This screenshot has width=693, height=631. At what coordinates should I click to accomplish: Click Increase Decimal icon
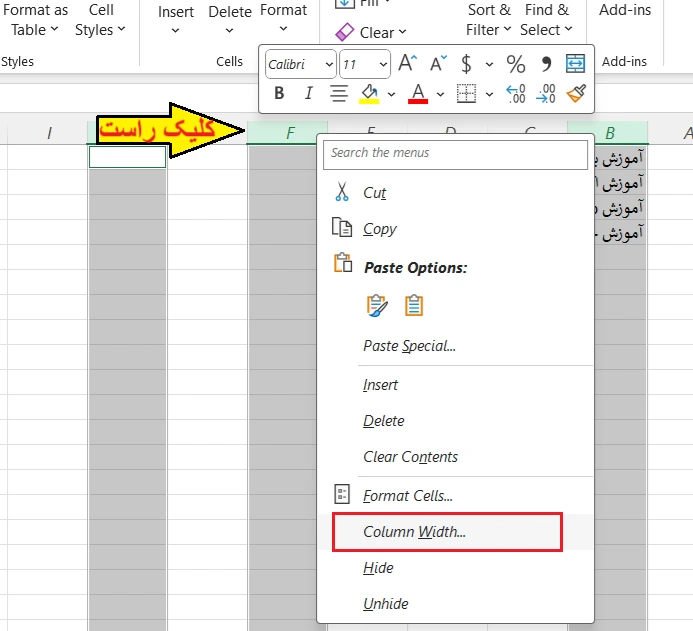coord(516,94)
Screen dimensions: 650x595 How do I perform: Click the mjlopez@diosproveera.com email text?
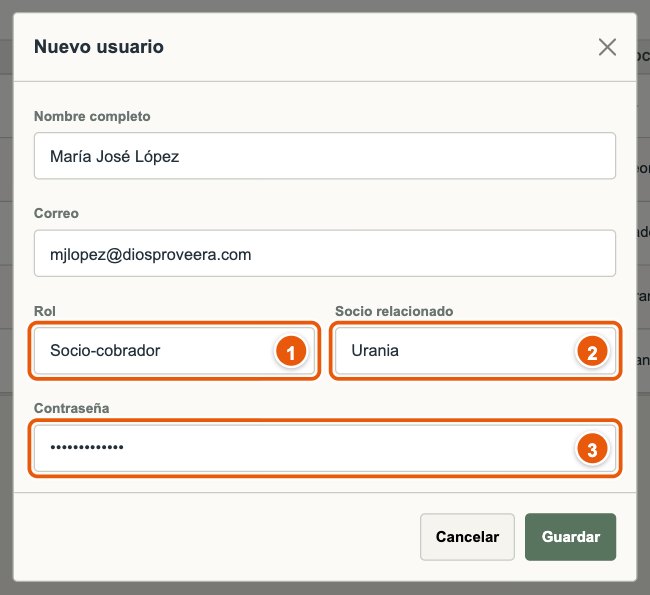point(150,255)
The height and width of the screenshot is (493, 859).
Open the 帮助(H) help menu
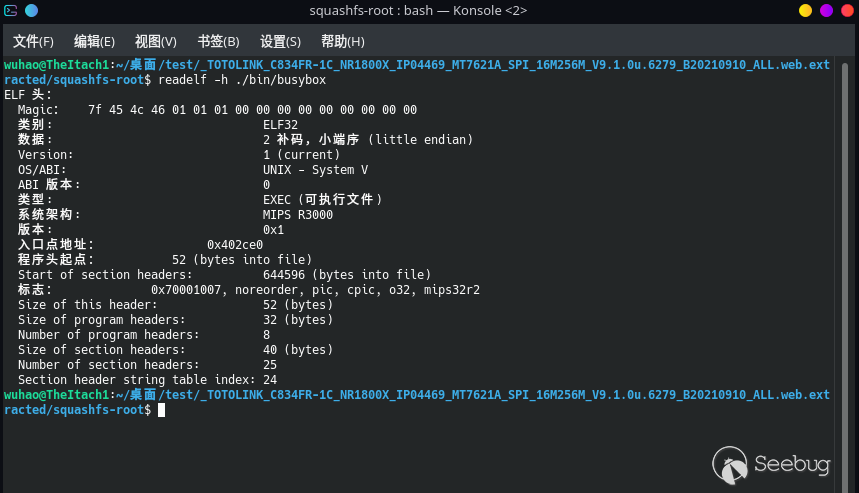click(x=342, y=42)
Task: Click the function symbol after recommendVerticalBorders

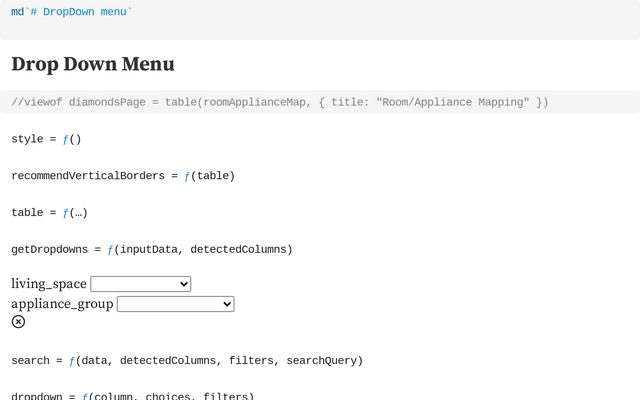Action: coord(187,176)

- **The task**: Render the lines of all the records above as a Markdown table with the columns Row and Line, numbering each row and skipping blank lines. Leave the pictures out.

- **Solved exercise**:
| Row | Line |
|---|---|
| 1 | This screenshot has width=693, height=631. At what coordinates should I click to accomplish: Click Increase Decimal icon |
| 2 | coord(516,94) |
| 3 | Screen dimensions: 650x595 How do I perform: Click the mjlopez@diosproveera.com email text? |
| 4 | point(150,255) |
| 5 | The height and width of the screenshot is (493, 859). |
| 6 | Open the 帮助(H) help menu |
| 7 | click(x=342, y=42) |
| 8 | Task: Click the function symbol after recommendVerticalBorders |
| 9 | Action: coord(187,176) |